Start of Records to process

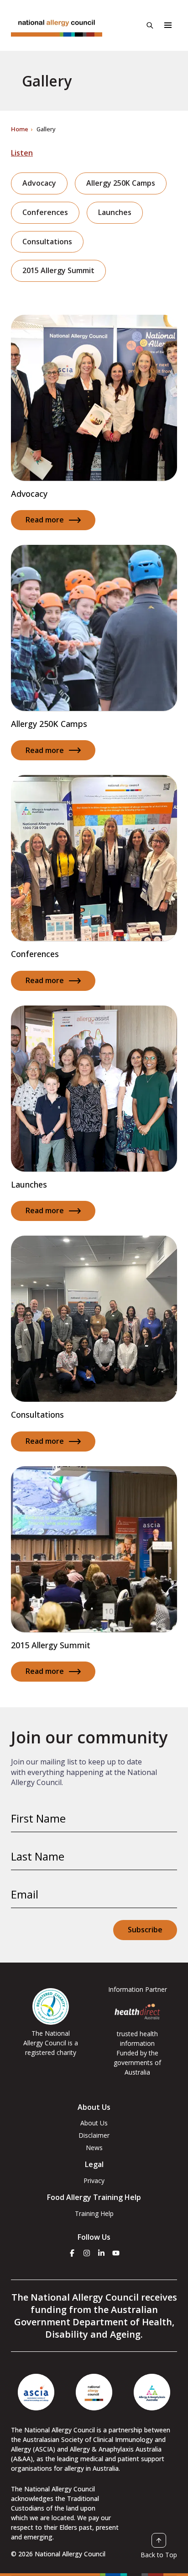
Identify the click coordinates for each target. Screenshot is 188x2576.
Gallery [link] (46, 129)
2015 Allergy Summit (58, 270)
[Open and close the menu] (168, 25)
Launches (114, 212)
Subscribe (145, 1930)
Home (19, 129)
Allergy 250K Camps (120, 183)
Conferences (45, 212)
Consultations (47, 242)
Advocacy (39, 183)
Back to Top (159, 2554)
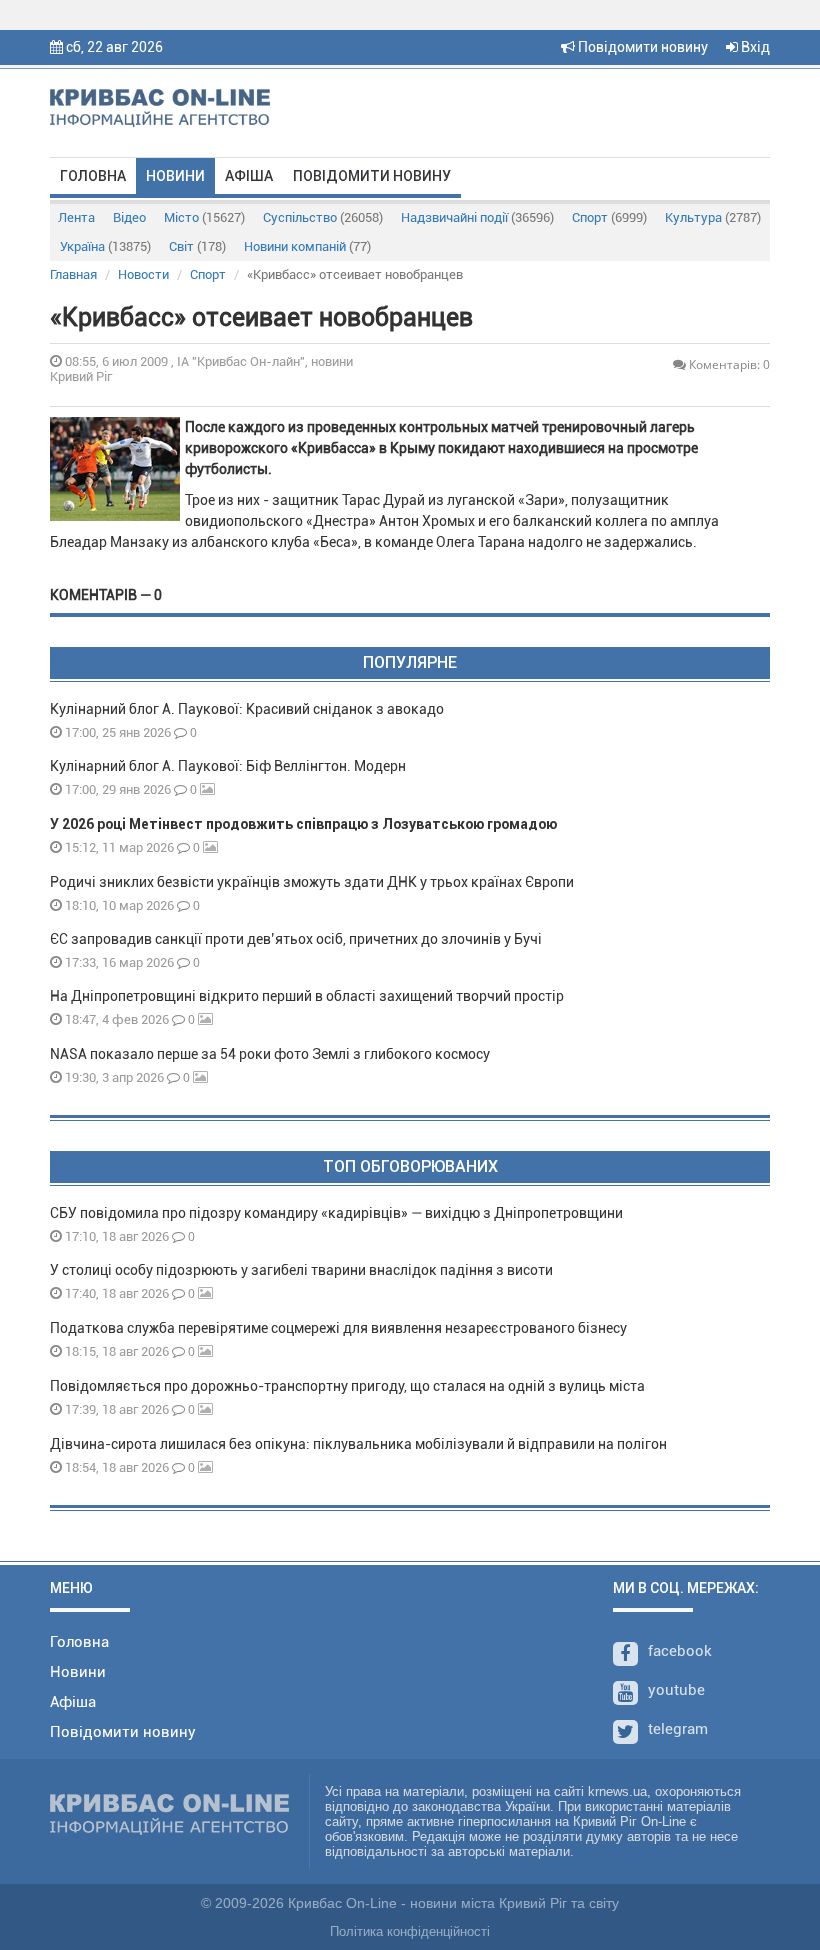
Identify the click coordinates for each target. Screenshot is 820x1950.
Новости (143, 274)
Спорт (609, 217)
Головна (93, 176)
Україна (105, 246)
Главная (73, 274)
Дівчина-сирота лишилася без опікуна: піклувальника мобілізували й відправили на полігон (358, 1444)
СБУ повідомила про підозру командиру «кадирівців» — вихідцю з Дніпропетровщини (336, 1213)
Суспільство (323, 217)
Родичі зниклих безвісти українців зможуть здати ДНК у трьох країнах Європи (312, 882)
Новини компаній (307, 246)
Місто (204, 217)
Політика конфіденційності (410, 1931)
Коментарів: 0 (728, 364)
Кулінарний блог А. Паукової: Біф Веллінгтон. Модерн (228, 766)
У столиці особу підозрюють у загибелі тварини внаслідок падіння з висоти (301, 1270)
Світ (197, 246)
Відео (129, 217)
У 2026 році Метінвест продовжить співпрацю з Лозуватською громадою (303, 824)
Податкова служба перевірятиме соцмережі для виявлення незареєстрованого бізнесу (338, 1328)
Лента (76, 217)
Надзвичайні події (477, 217)
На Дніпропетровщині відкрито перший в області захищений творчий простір (310, 996)
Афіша (249, 176)
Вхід (754, 47)
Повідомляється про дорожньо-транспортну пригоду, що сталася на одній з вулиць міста (347, 1386)
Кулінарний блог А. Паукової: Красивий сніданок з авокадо (247, 709)
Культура (713, 217)
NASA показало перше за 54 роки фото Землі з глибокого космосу (270, 1054)
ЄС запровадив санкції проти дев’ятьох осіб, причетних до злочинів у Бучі (296, 939)
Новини (175, 176)
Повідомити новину (641, 47)
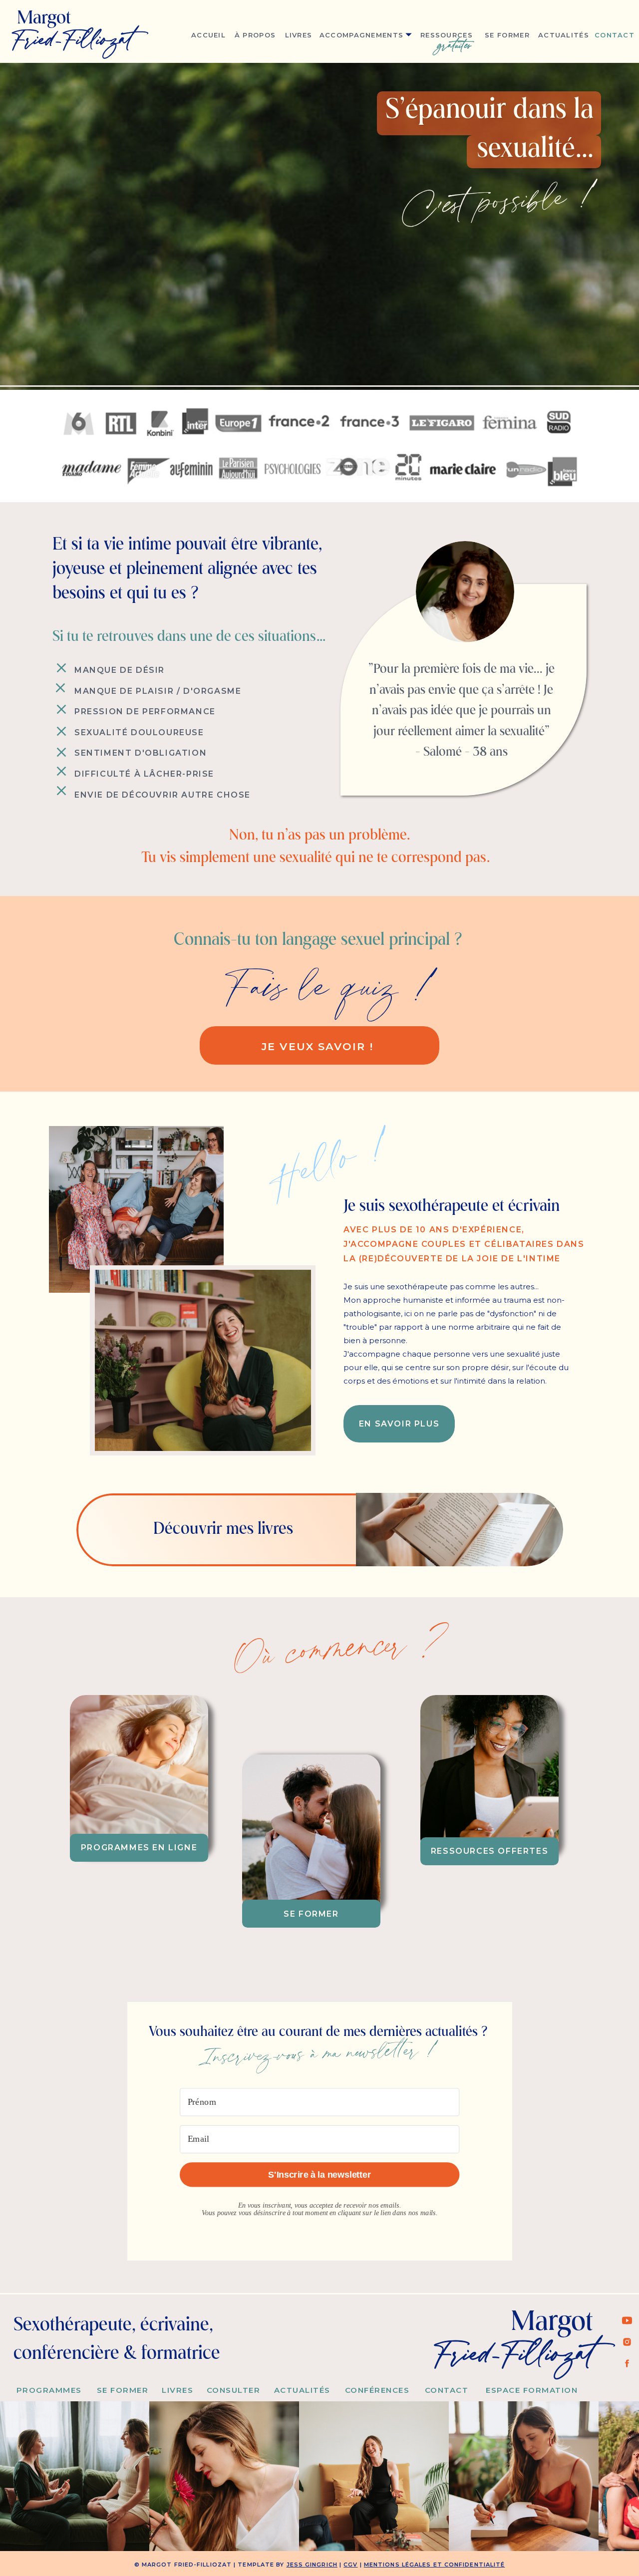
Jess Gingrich (312, 2564)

End of Records to process

Your task is to set down the records shown above exactly, minus any pictures.

Identify the click coordinates for each target. Screenshot is 188x2576.
Gallery [link] (46, 129)
2015 Allergy Summit (58, 270)
[Open and close the menu] (168, 25)
Launches (114, 212)
Subscribe (145, 1930)
Home (19, 129)
Allergy 250K Camps (120, 183)
Conferences (45, 212)
Consultations (47, 242)
Advocacy (39, 183)
Back to Top (159, 2554)
Identify the click coordinates for each target. Screenshot is 820x1950.
Новости (143, 274)
Спорт (609, 217)
Головна (93, 176)
Україна (105, 246)
Главная (73, 274)
Дівчина-сирота лишилася без опікуна: піклувальника мобілізували й відправили на полігон (358, 1444)
СБУ повідомила про підозру командиру «кадирівців» — вихідцю з Дніпропетровщини (336, 1213)
Суспільство (323, 217)
Родичі зниклих безвісти українців зможуть здати ДНК у трьох країнах Європи (312, 882)
Новини компаній (307, 246)
Місто (204, 217)
Політика конфіденційності (410, 1931)
Коментарів: 0 (728, 364)
Кулінарний блог А. Паукової: Біф Веллінгтон. Модерн (228, 766)
У столиці особу підозрюють у загибелі тварини внаслідок падіння з висоти (301, 1270)
Світ (197, 246)
Відео (129, 217)
У 2026 році Метінвест продовжить співпрацю з Лозуватською громадою (303, 824)
Податкова служба перевірятиме соцмережі для виявлення незареєстрованого бізнесу (338, 1328)
Лента (76, 217)
Надзвичайні події (477, 217)
На Дніпропетровщині відкрито перший в області захищений творчий простір (310, 996)
Афіша (249, 176)
Вхід (754, 47)
Повідомляється про дорожньо-транспортну пригоду, що сталася на одній з вулиць міста (347, 1386)
Кулінарний блог А. Паукової: Красивий сніданок з авокадо (247, 709)
Культура (713, 217)
NASA показало перше за 54 роки фото Землі з глибокого космосу (270, 1054)
ЄС запровадив санкції проти дев’ятьох осіб, причетних до злочинів у Бучі (296, 939)
Новини (175, 176)
Повідомити новину (641, 47)
Jess Gingrich (312, 2564)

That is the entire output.